Pour nous, c’est venu naturellement. Mon message aux autres serait que cela ne doit pas être aussi difficile qu’on le dit. Si vous avez un état d’esprit d’apprentissage, et si vous êtes suffisamment flexible pour changer et répondre à la demande des cultures locales, vous n’avez pas besoin d’avoir des bureaux à part entière dans chaque pays. Nous sommes présents dans 50 pays, mais cela ne signifie pas que nous devons avoir des équipes de marketing dans chacun d’eux.
Dans quelle mesure êtes-vous préoccupé par l’impact potentiel du Brexit ?
Personnellement, je n’aime pas l’idée de m’éloigner d’une union qui a été formée avec beaucoup de difficultés sur une longue période. Mais ce sont des choses qui arrivent, et c’est au peuple de décider. En tant qu’entreprise, l’une de nos premières inquiétudes concernait le taux de change. Lorsque nous avons vu la livre s’effondrer de 15 à 20 % en très peu de temps, nous avons évidemment perdu une partie des bénéfices que nous réalisions. Mais c’est aussi devenu une opportunité. L’année dernière, nous avons connu une croissance de 45% – je ne dis pas que c’est à cause du Brexit, c’est malgré le Brexit. J’espère simplement que le nouveau gouvernement abordera les négociations avec beaucoup de maturité.

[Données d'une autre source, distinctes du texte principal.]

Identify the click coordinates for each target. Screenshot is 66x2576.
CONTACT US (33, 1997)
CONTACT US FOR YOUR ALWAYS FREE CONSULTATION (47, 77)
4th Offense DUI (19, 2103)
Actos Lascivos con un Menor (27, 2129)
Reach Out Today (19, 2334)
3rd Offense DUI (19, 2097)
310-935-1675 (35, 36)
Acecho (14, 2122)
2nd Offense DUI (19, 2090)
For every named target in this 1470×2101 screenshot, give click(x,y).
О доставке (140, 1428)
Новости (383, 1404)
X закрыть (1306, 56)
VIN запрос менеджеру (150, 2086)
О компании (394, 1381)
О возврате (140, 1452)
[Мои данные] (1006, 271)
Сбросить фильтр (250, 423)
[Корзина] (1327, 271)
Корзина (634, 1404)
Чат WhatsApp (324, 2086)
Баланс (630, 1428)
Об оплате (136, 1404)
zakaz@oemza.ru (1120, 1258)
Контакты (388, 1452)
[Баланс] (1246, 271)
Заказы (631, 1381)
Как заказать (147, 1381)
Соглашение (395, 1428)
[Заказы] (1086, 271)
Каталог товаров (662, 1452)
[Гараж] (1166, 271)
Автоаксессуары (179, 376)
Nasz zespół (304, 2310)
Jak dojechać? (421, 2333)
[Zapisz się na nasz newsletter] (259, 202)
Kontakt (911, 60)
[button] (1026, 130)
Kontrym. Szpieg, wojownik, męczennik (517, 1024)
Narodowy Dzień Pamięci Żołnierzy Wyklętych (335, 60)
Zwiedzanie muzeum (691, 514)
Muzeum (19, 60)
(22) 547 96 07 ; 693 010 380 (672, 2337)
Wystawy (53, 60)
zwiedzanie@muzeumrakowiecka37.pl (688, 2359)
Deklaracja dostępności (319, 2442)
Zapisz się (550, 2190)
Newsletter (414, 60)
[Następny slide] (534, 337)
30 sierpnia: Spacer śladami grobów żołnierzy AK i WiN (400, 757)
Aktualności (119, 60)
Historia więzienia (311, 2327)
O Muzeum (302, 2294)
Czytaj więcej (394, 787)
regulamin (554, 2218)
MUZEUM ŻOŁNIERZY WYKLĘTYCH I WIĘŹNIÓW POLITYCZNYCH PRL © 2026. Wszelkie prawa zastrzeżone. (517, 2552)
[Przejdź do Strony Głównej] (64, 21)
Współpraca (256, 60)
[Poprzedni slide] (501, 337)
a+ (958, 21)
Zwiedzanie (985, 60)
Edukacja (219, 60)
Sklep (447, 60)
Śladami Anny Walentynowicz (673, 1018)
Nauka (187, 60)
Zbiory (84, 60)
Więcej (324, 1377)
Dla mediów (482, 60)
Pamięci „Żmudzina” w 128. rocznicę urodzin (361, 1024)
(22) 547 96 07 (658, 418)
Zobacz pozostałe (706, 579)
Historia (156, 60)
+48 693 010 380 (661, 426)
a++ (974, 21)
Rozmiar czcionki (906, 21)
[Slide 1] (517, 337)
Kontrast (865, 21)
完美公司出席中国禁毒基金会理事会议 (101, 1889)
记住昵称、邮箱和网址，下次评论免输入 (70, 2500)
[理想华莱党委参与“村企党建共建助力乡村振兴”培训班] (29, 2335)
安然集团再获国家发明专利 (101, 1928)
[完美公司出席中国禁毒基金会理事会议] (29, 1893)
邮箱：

Comment décririez-vous votre approche des affaires ?
Le partage de la valeur est le fondement sur lequel toute l’entreprise est construite. Il s’inspire du concept de création de valeur partagée introduit par le professeur Michael Porter de la Harvard Business School. Nous donnons à nos employés les moyens de penser de manière entrepreneuriale. Nous pratiquons une gestion à livre ouvert, nous faisons appel au crowdsourcing pour notre stratégie, nous versons des participations aux bénéfices chaque trimestre. L’année dernière, nous avons versé cinq mois et demi de salaire de base à nos 400 employés sous forme de participation aux bénéfices.
Quelles sont les principales tendances dans l’industrie du thé ?
L’industrie conventionnelle du thé est restée stable pendant longtemps. Mais nous avons vu une opportunité dans les thés de spécialité – les thés aux herbes, les thés noirs et verts mélangés à diverses épices et fleurs. Cet aspect de l’activité connaît une croissance très rapide, tout comme le secteur de l’alimentation biologique.
Que faites-vous dans une journée typique ?
Je passe 50 % de mon temps à voyager sur les marchés et au Sri Lanka, où nous fabriquons le thé. Je suis arrivé de Londres hier (mercredi) dans la nuit et je suis de retour à Londres lundi. Mes journées consistent principalement à vivre dans une valise, à entrer et sortir d’avions et d’hôtels. C’est formidable, mais il faut vraiment aimer ce que l’on fait. Mais j’ai la chance d’avoir une équipe formidable sur laquelle je peux compter, ce qui me permet de me concentrer sur le programme clé de l’entreprise.
Quel est votre plan pour les 12 prochains mois ?
Nous avons un plan très ambitieux. Nous voulons doubler notre chiffre d’affaires au Royaume-Uni en cinq ans – nous pensons atteindre une croissance minimale de 25 % au Royaume-Uni cette année. Au niveau mondial, je pense que nous aurons le même type de croissance.
À long terme, pourriez-vous vendre à une grande entreprise de produits de grande consommation ?
Je pense que nous sommes tous très attachés à la marque, c’est une connexion émotionnelle qui n’arrive qu’une fois dans une vie. Je ne nous vois donc pas vendre à l’avenir.